15 Ways to Be An Awesome Manager


While great leadership mostly consists of simple things, many leaders forget about implementing them. The following 15 leadership tips are just the tip of the iceberg. Theory alone is not enough here—active practice is needed here, just like everything else in life.


1. Be humane

Never forget that you are managing real people, with their own struggles and stories.


2. Learn to manage

Directing people is not something that comes to many of us naturally. As a leader, you will need to defend the interests of your company. Therefore, a leader should read books about management, psychology, the structure of thinking, hiring people, negotiations, marketing, project management, and economics.


3. Understand what you are managing

Authority can only be won by expertise. You have to understand the things you manage, and this applies to leaders at any level. Without an understanding of what you manage, you will not be able to properly assess the timing, risks, or costs.


4. Admit your own and others' mistakes

You won’t deceive anyone by trying to dodge the bullet. Public recognition of your faults has a truly magical effect. Your team will gain a clear understanding that it is not scary to make mistakes and that mistakes are absolutely normal. Once they understand that making mistakes doesn't mean ridicule, they become more courageous in their work, take responsibility, and take risks more often — all this, in the long run, gives strong competitive advantages to you and your company.


5. Let people correct their own mistake

There's no need to show how "genius" you are at the cost of exposing one of the employees in a bad light. Instead, it is better to write to that person directly and tell them where they made a mistake. Discuss the solution, and let them correct it on their own behalf. This will make their work much better in the long run.


6. Protect your people

You have to be the shield that takes all the impact. No one in the world should have the right to influence your team past you. If someone wants to criticize your employees, let them do it to you, and you will figure out what to do within your company.


7. Be honest and talk about the future

Always say it like it is. If there are plans to change something, tell about them in advance, and do not put people before the fact.

If the company has plans to reduce staff — do not be silent about it. It is better to say later that the plans did not come true than to put people before the fact. If the company plans to raise everyone's wages, tell them too.

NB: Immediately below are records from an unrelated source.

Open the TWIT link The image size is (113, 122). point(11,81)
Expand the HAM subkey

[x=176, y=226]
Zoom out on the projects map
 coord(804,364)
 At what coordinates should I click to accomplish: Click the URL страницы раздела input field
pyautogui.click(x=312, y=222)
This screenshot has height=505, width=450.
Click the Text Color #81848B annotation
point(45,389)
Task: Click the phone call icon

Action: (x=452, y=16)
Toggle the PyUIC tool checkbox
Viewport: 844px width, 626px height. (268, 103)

It builds trust and increases retention. Not to mention the culture in teams with transparent leadership is always better.

The team should be aware of what is happening to the company and it is better if they learn it from you.

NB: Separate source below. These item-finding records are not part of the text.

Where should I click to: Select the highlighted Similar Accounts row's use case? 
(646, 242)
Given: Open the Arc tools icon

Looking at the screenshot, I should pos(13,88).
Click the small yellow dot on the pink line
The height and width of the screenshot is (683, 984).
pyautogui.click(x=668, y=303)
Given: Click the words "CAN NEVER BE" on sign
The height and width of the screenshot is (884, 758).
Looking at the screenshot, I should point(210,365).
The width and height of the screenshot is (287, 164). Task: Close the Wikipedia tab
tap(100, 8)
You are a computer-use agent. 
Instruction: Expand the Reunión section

8. Within the team, everyone should have a fair salary

Sometimes you can't make an employee's salary the highest on the market. There will always be a company that pays more and a person who earns more. But people need to see that for your company their salary is fair, so they feel like they have enough value for you and your company.


Use this technique: Imagine one day all salaries in the company become public. Will you be ashamed in front of someone from your team? If so, their salary needs to be fixed.


9. Take all the blame

As a leader, you are responsible for everything that happens. Once there's a mistake, you have to take all the blame, and only after that can you decide what you need to do internally within the team.


For people on the outside, it doesn’t matter who truly was responsible, but people on the inside need to feel protected and cared for.


10. Trust your employees

Your employees are paid specialists, whom you hired because of their knowledge and skills — so trust them. No need to double-check their work and no need to micromanage what they do. Along with that, no need to arrange meetings that don’t decide anything. Daily status meetings for 1.5 hours are a clear sign of a low level of trust. One 10-minute Zoom call or Jira conversation is enough.


11. The team must be able to work without you

Making yourself irreplaceable feels great, but it doesn’t lead to great results. Processes should be built in such a way that the team can work without you and be perfectly fine. You know you've achieved this when you have not been disturbed during two weeks of vacation.


12. The team should not have irreplaceable people

This is not just about you, it's about everyone. Anything can happen to people. Rotate tasks can be a great solution. Yes, one may be slower and worse at this task than the other, but now one more employee will understand how to complete that task should there ever be a need.


In the same way, find a person who could perform your functions too: Entrust them with part of your tasks and teach them. Your replacement must always be ready. In many ways, it may be the only way for you to move up.


13. Respect boundaries

Do not claim the personal time and space of your employees. Do not actively campaign for any team building. People will want to socialize outside of work anyway, and they will do so without your "let's go today". Vacation is a sacred time. If someone needs to regularly call a person on vacation — you did something wrong.


14. Collect feedback

Periodically ask the team what they like or dislike and what they would want to change. You can do it one on one, you can do it collectively or you can do it anonymously. Preferably, all of the above: Maybe some people on your team are shy or cautious, but they would still want to be heard.


15. Keep in touch even after the employee leaves

You can start a new company, or maybe a new spot will open up. If they are no longer in your company, this is not a reason to stop communicating, sometimes even the opposite. Try to keep in touch, it is possible that in the future you will need some of them once again. And, you never know when someone may be disappointed in their new employer and feel ashamed to ask you to try to go back.